# Source extract
Also, the crowd in Buffalo is really loud. And “Boog” wants Buffalo to know you have to throw the football to beat the Patriots. Derek Anderson was playing golf three weeks ago, too.

Do we have all of our bases covered?

It was clear this would be an atrocious MNF team as soon as we read about Joe Tess’ affinity for making the “Goodfellas entrace” in Italian restaurants. Sean McDonough held the Monday night play-by-play gig for the previous two seasons, but was reportedly ousted due to his proclivity for telling the truth about horrendous officiating. It’s apparent the NFL did not like that. MNF coordinating producer Jay Rotham told the Ringer’s Bryan Curtis the broadcast was too much of a “downer” with McDonough and Jon Gruden in the booth. Enter Joe Tess, who is here to celebrate Monday. Night. Football.

# Data section
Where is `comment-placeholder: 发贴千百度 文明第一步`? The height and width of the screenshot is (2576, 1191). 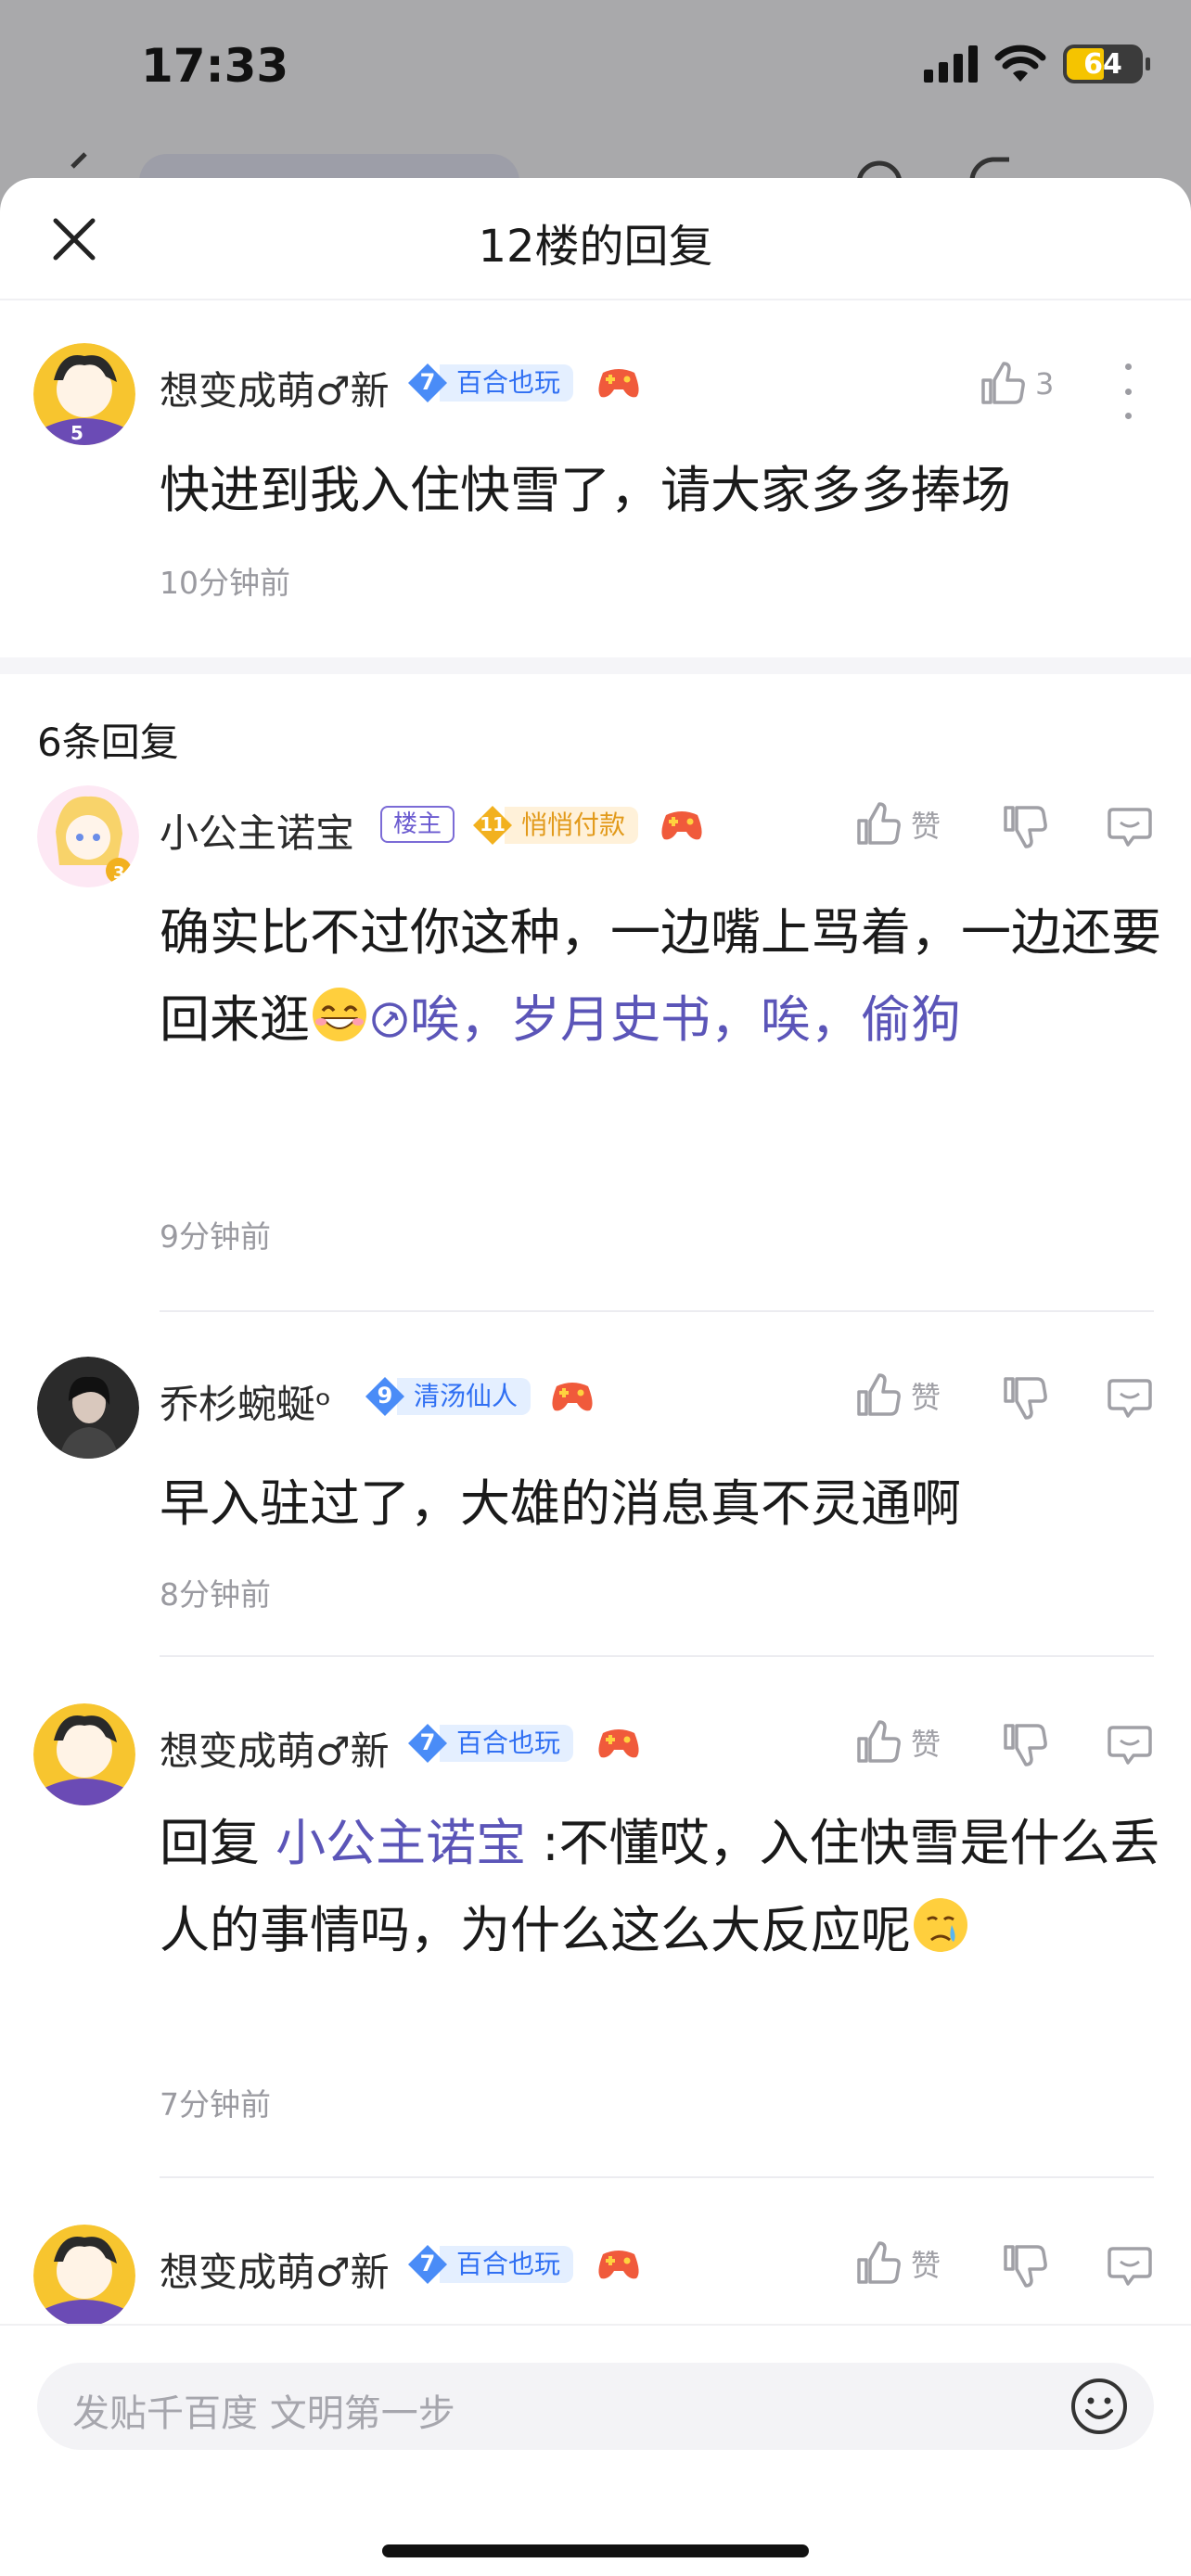
comment-placeholder: 发贴千百度 文明第一步 is located at coordinates (264, 2414).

# Directive 1
In the Monday Night Football passage, how long did Sean McDonough hold the Monday night play-by-play job?
# Directive 2
Return the Monday Night Football passage from "Also, the crowd" to "weeks ago, too.", copied word for word.
The material has no connection to the Monday Night Football passage.

# Task output 1
He held it for the previous two seasons.

# Task output 2
Also, the crowd in Buffalo is really loud. And “Boog” wants Buffalo to know you have to throw the football to beat the Patriots. Derek Anderson was playing golf three weeks ago, too.